• [Exercise passage]
Legislation introduced Wednesday could impose state regulation on the fight between the area’s largest health insurer and its biggest employer, Highmark and UPMC, respectively.
Pennsylvania Rep. Dan Frankel, D-Squirrel Hill, and Jim Christiana, R-Beaver, have jointly introduced a legislation package of two bills that aim to make the Pennsylvania health care market more competitive. Under the bills, large health care networks would not be able to tell member physicians or facilities to deny access to patients based on insurance.
According to a statement the legislators released, the bills would require any hospital and individual physician practices owned by a hospital system to contract with “any willing insurer.”
“With today’s rapidly changing health care marketplace, we must find ways to prevent hospitals and doctors from denying patients access to quality health care based on the insurance card in their wallets,” Christiana said in a statement.
Frankel said in the same statement that the bills would prevent a single, large hospital system from dominating the health care market.

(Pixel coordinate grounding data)
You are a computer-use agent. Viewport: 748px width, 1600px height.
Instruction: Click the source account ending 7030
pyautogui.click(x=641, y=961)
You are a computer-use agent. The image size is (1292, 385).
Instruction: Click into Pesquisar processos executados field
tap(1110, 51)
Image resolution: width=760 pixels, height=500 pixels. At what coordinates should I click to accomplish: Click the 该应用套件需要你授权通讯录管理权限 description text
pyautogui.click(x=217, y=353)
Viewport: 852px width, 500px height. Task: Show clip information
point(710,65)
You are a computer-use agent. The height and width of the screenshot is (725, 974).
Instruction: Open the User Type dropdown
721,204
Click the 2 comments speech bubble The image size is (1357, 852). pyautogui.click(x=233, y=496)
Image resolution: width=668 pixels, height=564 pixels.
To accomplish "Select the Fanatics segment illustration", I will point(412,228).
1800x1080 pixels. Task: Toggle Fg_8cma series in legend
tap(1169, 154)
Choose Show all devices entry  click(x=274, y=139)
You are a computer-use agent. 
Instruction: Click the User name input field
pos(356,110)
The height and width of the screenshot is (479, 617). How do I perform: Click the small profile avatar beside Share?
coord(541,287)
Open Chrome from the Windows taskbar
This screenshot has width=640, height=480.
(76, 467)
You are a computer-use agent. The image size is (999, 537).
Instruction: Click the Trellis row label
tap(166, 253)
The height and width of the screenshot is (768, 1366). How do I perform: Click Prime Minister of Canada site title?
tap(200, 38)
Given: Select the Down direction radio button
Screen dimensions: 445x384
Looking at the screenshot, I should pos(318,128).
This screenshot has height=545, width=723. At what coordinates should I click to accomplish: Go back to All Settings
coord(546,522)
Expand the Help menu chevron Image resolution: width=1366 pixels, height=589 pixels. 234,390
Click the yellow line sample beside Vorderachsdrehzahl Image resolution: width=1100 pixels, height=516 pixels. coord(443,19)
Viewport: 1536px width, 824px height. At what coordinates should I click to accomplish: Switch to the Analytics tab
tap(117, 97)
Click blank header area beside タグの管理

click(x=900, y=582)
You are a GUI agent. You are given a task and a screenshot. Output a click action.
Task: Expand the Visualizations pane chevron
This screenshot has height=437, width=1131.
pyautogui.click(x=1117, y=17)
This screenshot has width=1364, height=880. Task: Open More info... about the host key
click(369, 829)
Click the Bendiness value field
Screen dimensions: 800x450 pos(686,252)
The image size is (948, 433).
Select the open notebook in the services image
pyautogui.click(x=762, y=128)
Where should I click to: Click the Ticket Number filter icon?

• [Tasks to carry out]
A) Revise the article on the Highmark and UPMC bills from the words "Legislation introduced Wednesday" through "and UPMC, respectively.", and change "Wednesday" to "Thursday".
B) Continue the article on the Highmark and UPMC bills from its final sentence.
The data above has nothing to do with the work that comes next.

• [Task answers]
A)
Legislation introduced Thursday could impose state regulation on the fight between the area’s largest health insurer and its biggest employer, Highmark and UPMC, respectively.

B)
Highmark, which insures 3.2 million customers in western Pennsylvania under its different plans, has accused UPMC of denying members of its Community Blue program access to treatment.
Aaron Billger, a spokesman for Highmark, said that the company welcomes the bills.
“There is a mounting concern in Pennsylvania about dominant hospitals that are raising healthcare costs,” he said.
Billger acknowledged that Highmark — which also owns Allegheny Health Network — is also one of the dominant providers in the area, but said that the company wants to promote competition.
But UPMC spokesman Paul Wood disagreed, saying the bills would not affect all large hospital systems.
“Instead, it imposes that mandate only on those hospitals that affiliate with an insurance plan,” he said in a statement.